Hyperkalemia resulting from kidney failure is associated with life-threatening arrhythmias. Joshua Powell, MD, and colleagues conducted a study to test the hypothesis that patients with chronic hyperkalemia from end-stage renal disease (ESRD) have fewer electrocardiography (ECG) changes and less arrhythmias than patients with acute hyperkalemia from acute kidney injury. Results of the study were reported in an oral presentation at Kidney Week 2019 in a presentation titled Electrocardiographic Manifestations of Acute vs Chronic Hyperkalemia.
The researchers reviewed 256 adult admissions from the Oakland University William Beaumont School of Medicine, Royal Oak, Michigan, with primary or secondary diagnoses of hyperkalemia in patients with chronic hyperkalemia from ESRD, and patients with acute hyperkalemia without ERSD. The study measured the overall incidence of ECG changes, and assessed differences between the two groups using unpaired T-tests, chi-square tests, and multivariate analysis logistic regression.
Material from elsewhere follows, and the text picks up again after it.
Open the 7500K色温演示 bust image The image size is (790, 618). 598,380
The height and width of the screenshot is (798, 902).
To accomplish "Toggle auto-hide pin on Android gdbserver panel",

Changes in ECG due to hyperkalemia were seen in 32% of encounters. There was no difference in ECG change incidence between patients with chronic hyperkalemia and those with acute hyperkalemia. However, in univariate analysis, the risk of ECG changes was increased with increased patient age (69.9 vs 61.7 years; P=.0003), increased serum potassium (7.05 vs 6.8; P=.0424), and history of ischemic heart disease (P=.03). In multivariate analysis, there was an independent association between higher endogenous serum calcium levels and less T-wave peaking (odds ratio 0.68; P=.0235).
In conclusion, the researchers said, “This study demonstrated no difference in ECG changes between acute and chronic hyperkalemic groups, thus did not support the hypothesis that clinical arrhythmias are less prevalent with chronic hyperkalemia. As expected, increasing age, increasing potassium levels, and prior ischemic heart disease predisposed patients to ECG changes. Although pharmacologic calcium is known to protect against hyperkalemic arrhythmias, this study is unique in finding less T-wave peaking with higher endogenous serum calcium levels, implying that higher nonpharmacologic calcium serum levels may ne protective against arrhythmias.”
Source: Powell J, Karabon PJ, Berman AD, Kellerman PS. Electrocardiographic manifestations of acute vs chronic hyperkalemia. Abstract of a presentation at the American Society of Nephrology Kidney Week 2019 (Abstract TH-OR068), November 7, 2019, Washington, DC.